## [Source data]
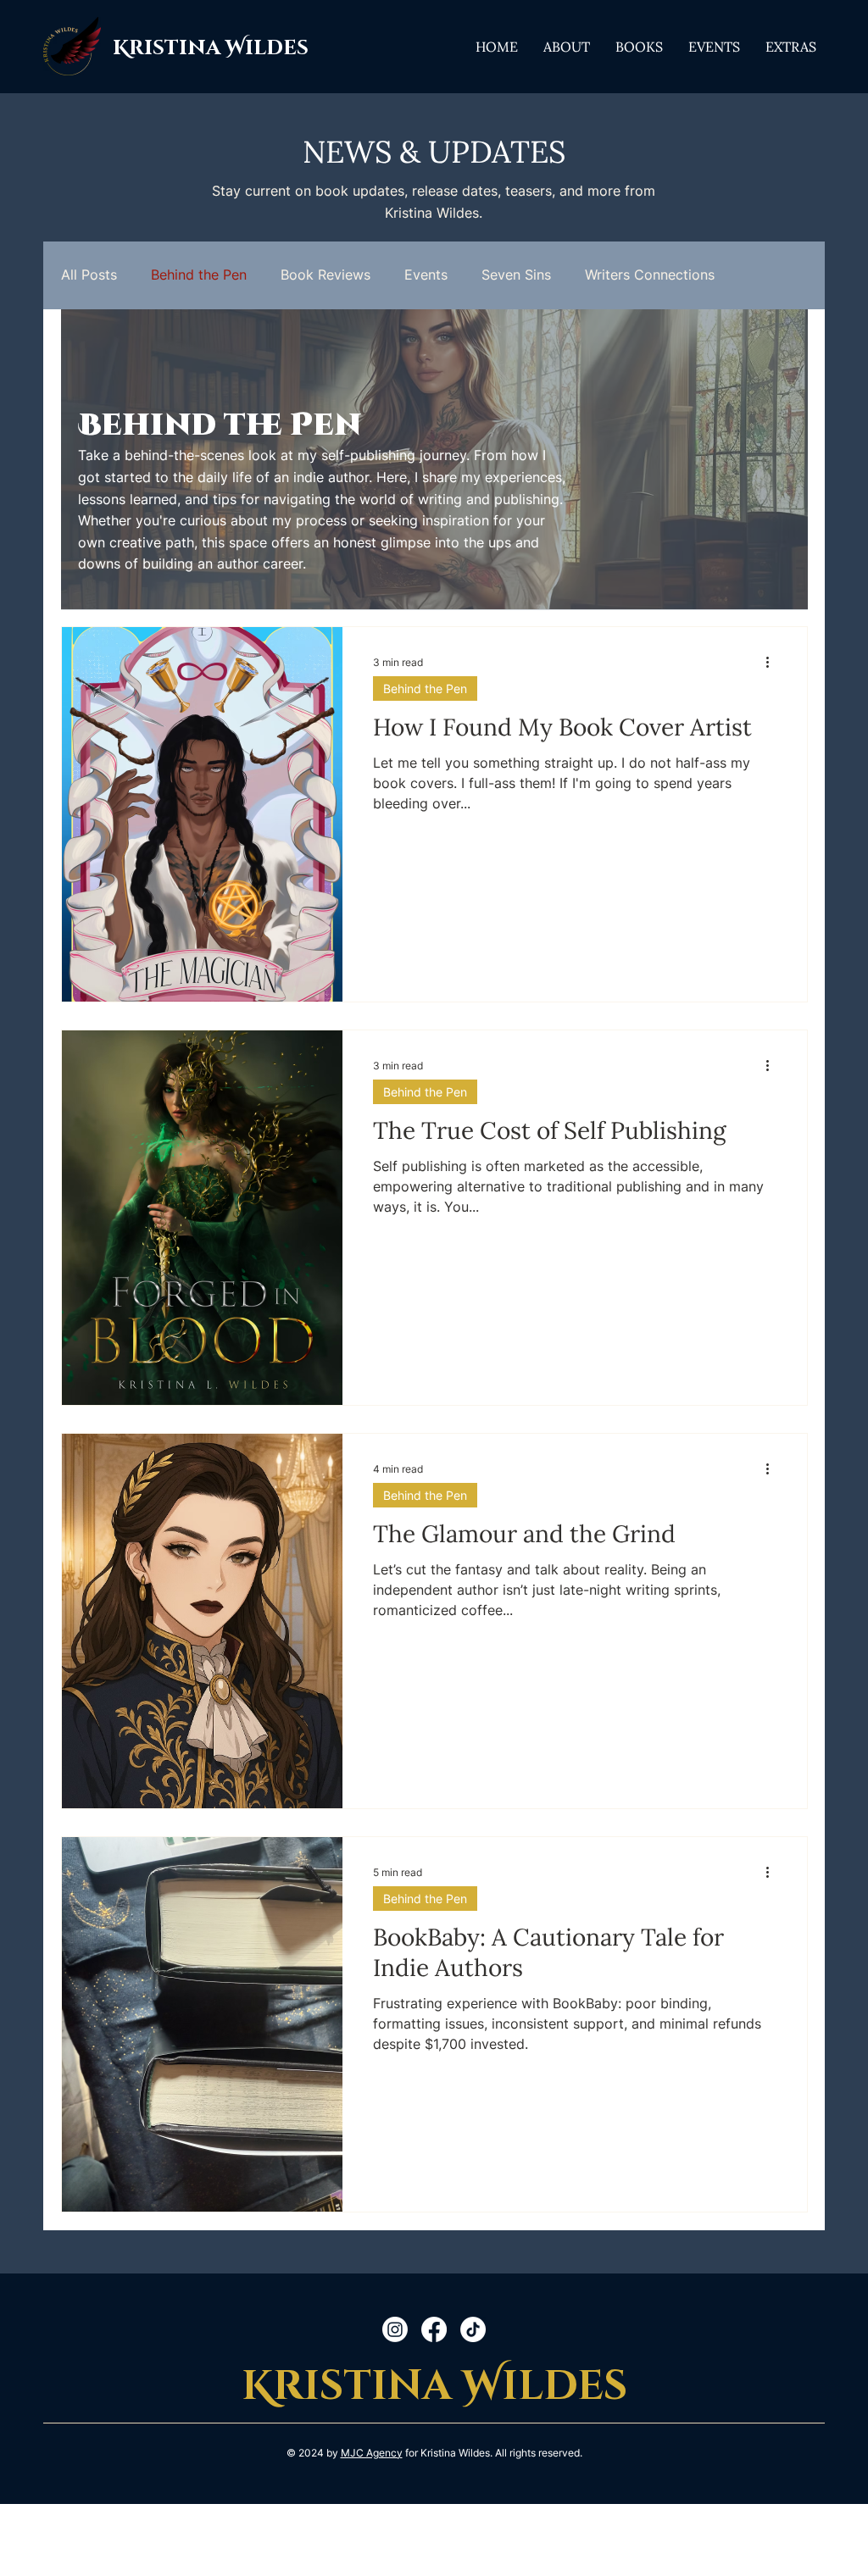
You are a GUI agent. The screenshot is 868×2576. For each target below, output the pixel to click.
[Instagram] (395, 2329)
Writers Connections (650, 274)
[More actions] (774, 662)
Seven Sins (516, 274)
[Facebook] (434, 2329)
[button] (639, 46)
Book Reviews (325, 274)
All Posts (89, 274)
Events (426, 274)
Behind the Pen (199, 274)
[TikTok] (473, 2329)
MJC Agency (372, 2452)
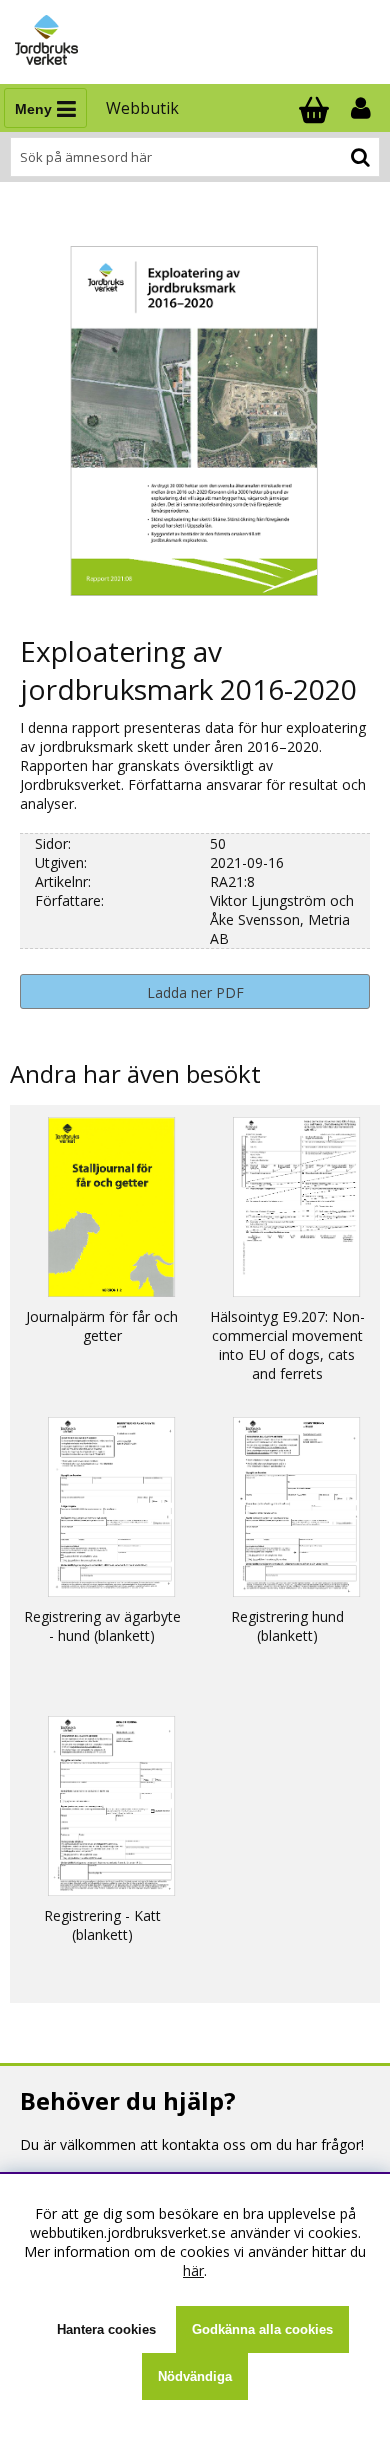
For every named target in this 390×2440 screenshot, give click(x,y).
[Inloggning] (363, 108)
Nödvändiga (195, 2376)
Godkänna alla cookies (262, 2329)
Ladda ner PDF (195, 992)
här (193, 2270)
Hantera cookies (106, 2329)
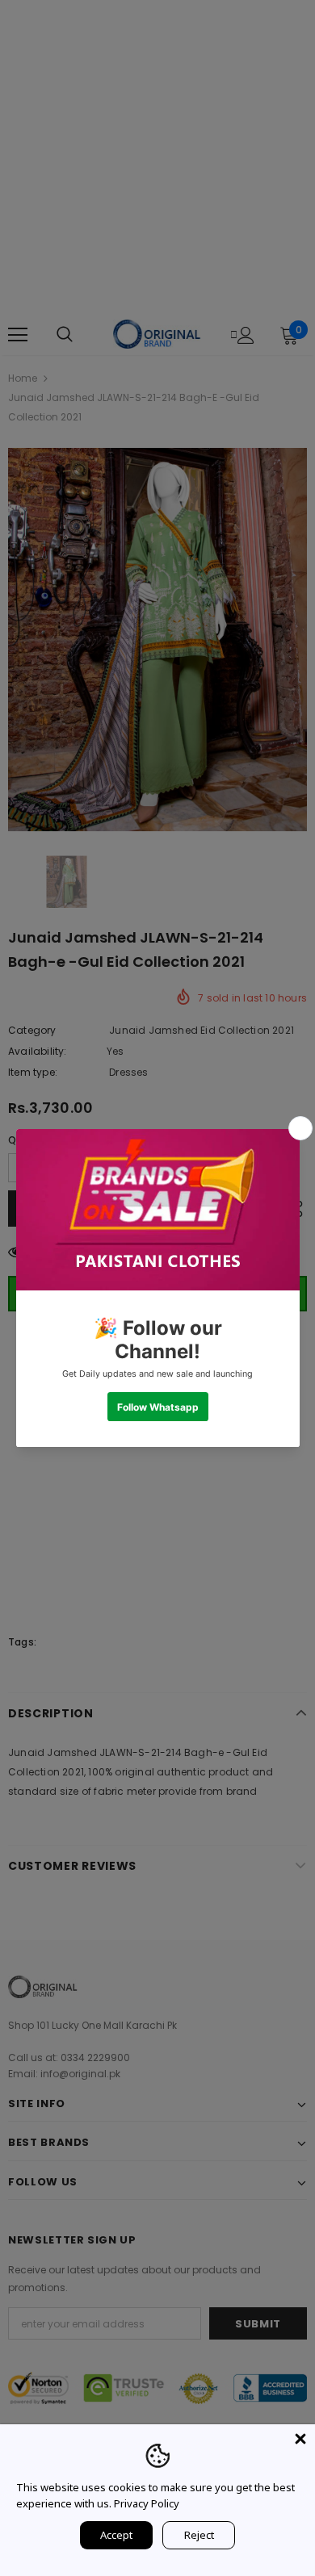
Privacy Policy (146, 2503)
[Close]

## [Problem to solve]
Every entry should be repeated verbatim, with the pictures left out.

## [Answer to this task]
You are a GUI agent. The screenshot is 868×2576. For each target below, output the pixel to click.
[Instagram] (395, 2329)
Writers Connections (650, 274)
[More actions] (774, 662)
Seven Sins (516, 274)
[Facebook] (434, 2329)
[button] (639, 46)
Book Reviews (325, 274)
All Posts (89, 274)
Events (426, 274)
Behind the Pen (199, 274)
[TikTok] (473, 2329)
MJC Agency (372, 2452)
For every named target in this 390×2440 screenshot, give click(x,y).
[Inloggning] (363, 108)
Nödvändiga (195, 2376)
Godkänna alla cookies (262, 2329)
Ladda ner PDF (195, 992)
här (193, 2270)
Hantera cookies (106, 2329)
Privacy Policy (146, 2503)
[Close]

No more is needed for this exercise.